Etisalat Afghanistan has agreed to host state owned MNO Aftel on its infrastructure in Afghanistan, expanding the collaboration beyond the existing 60-70 towers they currently share. Aftel’s market share is less than 5%, but they hope to grow aggressively in Afghanistan through network sharing and cooperation with Etisalat. Towerco Asia Consuntancy Group also offers ~100 towers for co-location in Afghanistan.

Bahrain: Batelco to finalise company structure by early September

Bahrain’s incumbent MNO Batelco has been asked by the TRA (Bahrain’s Telecommunications Regulatory Authority) to submit plans for splitting the company into separate retail and wholesale divisions by 6th September 2018. The TRA is asking Batelco to transfer staff and assets into a Separated Entity in order to deploy the National Broadband Network and associated wholesale products and services in order to create fairer competition in a market which has been dominated by Batelco to date.  

Bahrain: New regulations to affect up to 90% of Bahrain towers

In an extensive document produced by the Telecommunications Regulatory Authority (TRA) Bahrain, towers and telecoms infrastructure will be scrutinised and must confirm to new standards within 15 years. Affecting the quality and type of materials used, as many as 90% of Bahrain’s 1,500 towers will need to be ‘rectified’ to ensure quality, efficiency and minimal impact on their surroundings through the use of camouflage solutions.  

Egypt: Telecom Egypt and Etisalat agree to share virtual fixed voice services 

Telecom Egypt has signed a memorandum of understanding (MoU) with Etisalat Misr to provide the latter with ‘virtual fixed voice services’, covering ‘all the basic terms that shall allow both companies to formalise a commercial agreement in due course’. The deal will enable Etisalat Misr to provide its customers with fixed voice services over the fixed line incumbent’s nationwide network, in a tie-up it represents ‘a major step towards enhancing cooperation between both companies and achieving mutual benefits, which will in turn enrich the Egyptian market with the diversification of offers and services’. Etisalat Misr will benefit by being able to provide its customers with a fixed voice offering, while Telecom Egypt expects to boost revenues generated as a result of the increase for its domestic wholesale business.

Iraq: Zain chooses Ericsson to modernise sites  

Zain Iraq has announced that Ericsson has been chosen to modernise a selection of sites with the Ericsson Radio System, with the aim of providing higher capacity and improving network performance. They have also partnered on IoT deployment, with the aim of accelerating the development of the technology in the region.  

Jordan: Operators criticise tax plans

The Jordanian government has announced plans to increase a tax on telecom services form 24% to 26%, as well as introducing a new 1% ‘solidarity tax’ on net profits for all companies in the country, aimed to support scientific and social initiatives. Spokespeople from all three Jordanian MNOs stated that this increase in already heavy taxes (on top of the 16% General Sales Tax and a levy of 10% of operating revenues) would damage their ability to invest further in network infrastructure and rollout.
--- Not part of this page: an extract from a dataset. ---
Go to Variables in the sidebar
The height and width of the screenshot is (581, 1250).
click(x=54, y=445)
Oman: Ooredoo Oman’s SuperNet LTE reaches 95% coverage

Following expansion work in Muscat, Al Batinah, Al Sharqiyah, Al Dakhikyah, Buraimi, Wusta, Musandam, Dhofar and Dhahirah, Ooredoo has reached 95% LTE coverage with its ‘SuperNet’ 4G network, increasing it 50% countrywide since their expansion work began in Q417.

Oman: Regulator to review market 

Oman’s Telecommunications Regulatory Authority (TRA) is planning to review the telecoms market in order to identify potential constraints to competition, as well as to prevent abuse of dominant position by MNOs. Muscat Daily reports that the regulator is commissioning a consultancy project to assist in a ‘Market Review’, with consultants invited to submit proposals for the subject tender by August 28.
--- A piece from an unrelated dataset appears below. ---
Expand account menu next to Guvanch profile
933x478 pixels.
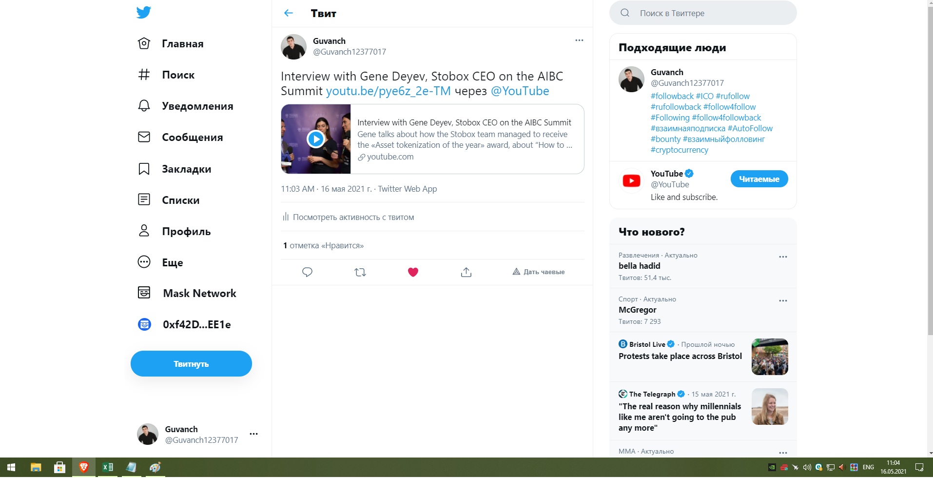click(253, 434)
‘The TRA is also cognisant of new concepts (e.g. OTT content, IP interconnection, IoT, cloud computing, IXPs) that directly or indirectly have impact on the market reviews. As such, market definitions and dominant positions may have changed since the last market assessment,’ the TRA said, adding: ‘It may also be noted that the Market Definition and Dominance Decision of 2013 is also due to be revised in 2018, therefore the TRA now intends to review all existing and potential new markets.’

Saudi Arabia: Mobily and Huawei sign MOU for 5G 

Mobily and Huawei have signed an MOU covering a five year “Network 2023” plan which will see the two companies collaborate on designing and deploying a 5G network for the operator in the country.